2.5.2SlVIF基因在不同非生物脅迫下的表達模式分析

SlVIF基因在經(jīng)過水分脅迫處理后，在M82番茄不同組織中的表達水平存在差異(圖7中a)。隨著土壤中含水量的降低，其在未成熟果實與成熟果實中相同部位轉(zhuǎn)錄水平存在一定的差異。在未成熟果實中，SlVIF在隔膜、胎座、軸柱中的表達量呈現(xiàn)先下調(diào)后上調(diào)的趨勢，在成熟果實中，SlVIF在果皮、隔膜與葉片中的表達水平變化不明顯，而在小柱和種子中表現(xiàn)出表達量逐步上調(diào)的趨勢。

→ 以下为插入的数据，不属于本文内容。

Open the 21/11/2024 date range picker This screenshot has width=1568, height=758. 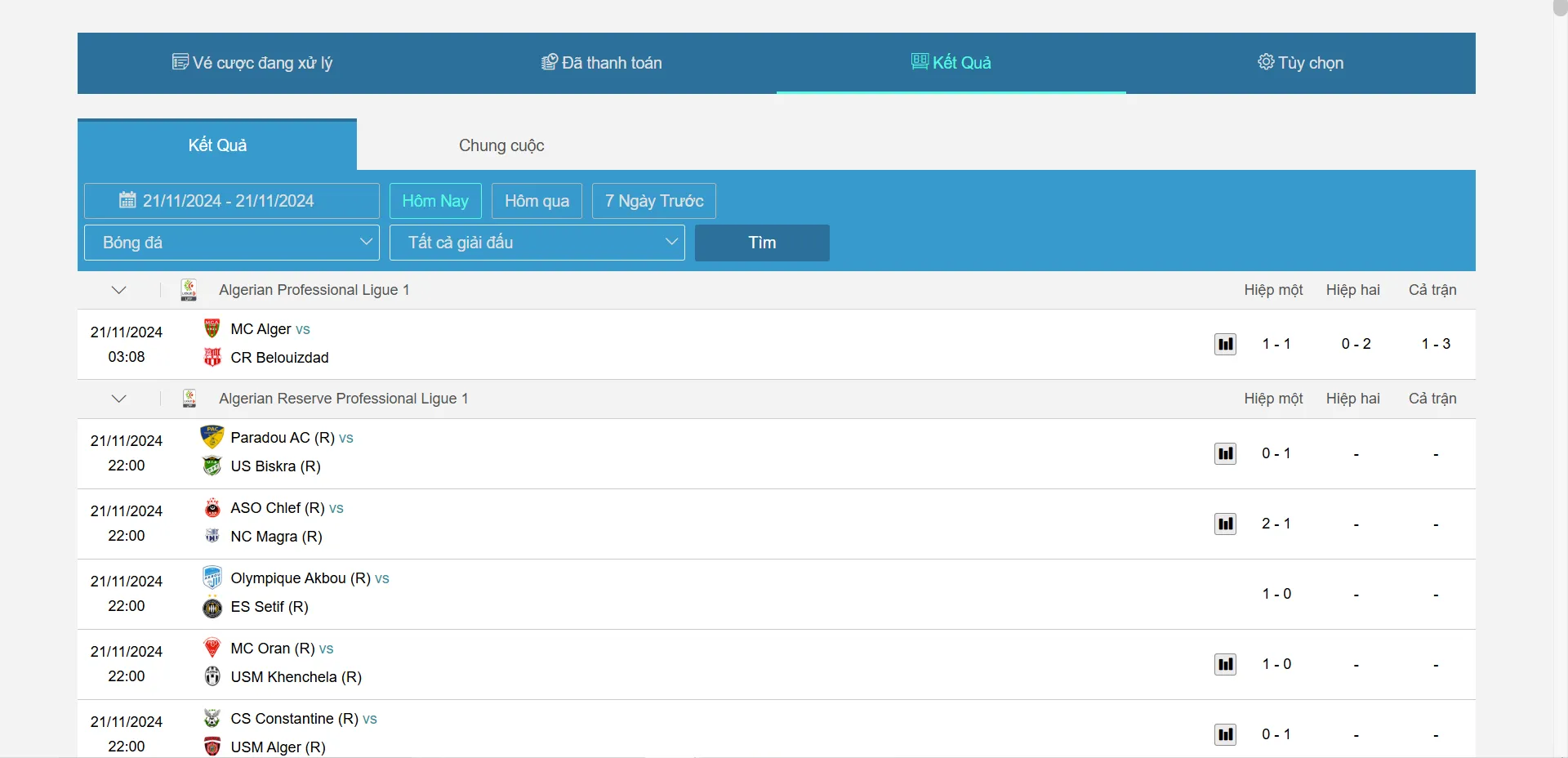point(231,201)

使用多種DC3000菌株處理Rio Grande番茄的葉片，RNA-seq數(shù)據(jù)顯示，SlVIF基因在相同處理的不同時間段，表達水平未呈現(xiàn)顯著性變化，但總體隨著處理時間的增加，SlVIF基因的表達水平呈現(xiàn)上調(diào)的趨勢(圖7中b)。

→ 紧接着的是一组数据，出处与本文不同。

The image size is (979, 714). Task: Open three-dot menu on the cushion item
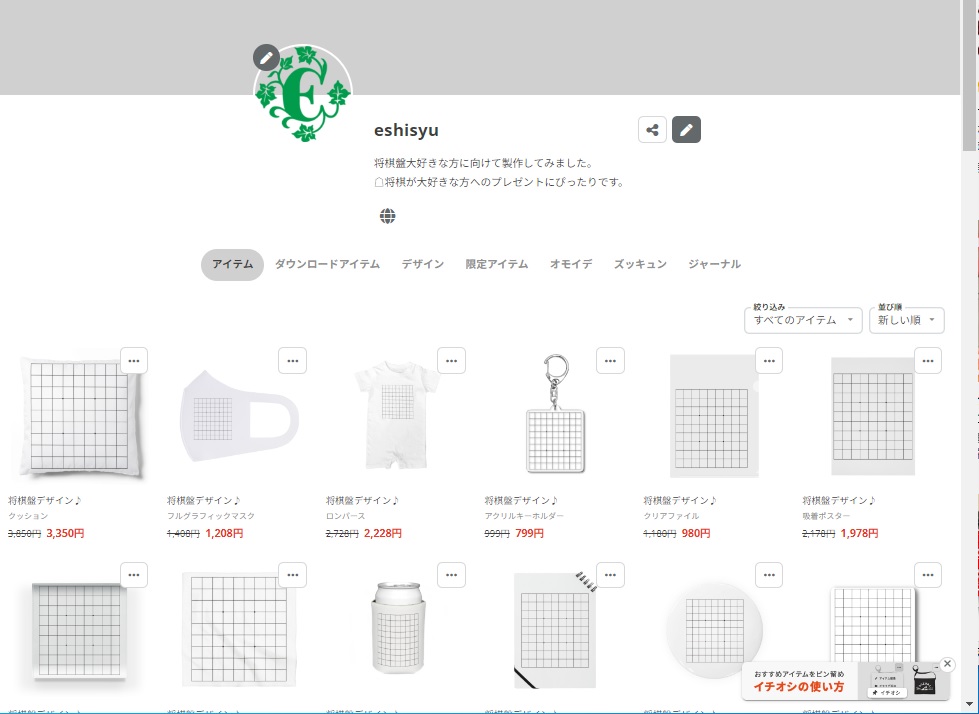click(134, 361)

a表示M82番茄，水分脅迫，40%、35%、30%、25%表示土壤含水量，20DPA表示果實生長天數(shù)，RR表示成熟果實(紅熟)；b表示Rio Grande番茄，不同DC3000菌株脅迫。圖7 SlVIF基因在不同非生物脅迫下的表達模式熱圖Fig.7 Heat map of expression patterns of SlVIF gene under different abiotic stresses

3 討論

液泡轉(zhuǎn)化酶抑制因子通過在翻譯后水平與液泡轉(zhuǎn)化酶相互作用，來調(diào)控液泡轉(zhuǎn)化酶的活性，這在調(diào)節(jié)植物生長發(fā)育和響應(yīng)逆境脅迫[22，25-26]等方面發(fā)揮著重要作用。液泡轉(zhuǎn)化酶是蔗糖轉(zhuǎn)化酶的重要組成部分，可在液泡內(nèi)將蔗糖不可逆地水解為己糖，參與果實內(nèi)蔗糖代謝[27-28]、介導(dǎo)細胞伸長[29-30]、響應(yīng)非生物脅迫[31]等。并且對SlVIF基因上游啟動子區(qū)域3 000 bp的序列進行順式作用元件預(yù)測，結(jié)果表明，該序列存在多個與激素、干旱、光等相關(guān)的元件，故推測該基因具有抵抗不利環(huán)境因素，參與調(diào)節(jié)植物逆境脅迫的能力。Chen等[26]在一個對脫落酸敏感的保衛(wèi)細胞特異性啟動子(AtRab18)的控制下用煙草液泡轉(zhuǎn)化酶抑制因子的同源物(Nt-inhh)轉(zhuǎn)化擬南芥，發(fā)現(xiàn)煙草VIF在保衛(wèi)細胞中異位表達增強擬南芥的抗旱性。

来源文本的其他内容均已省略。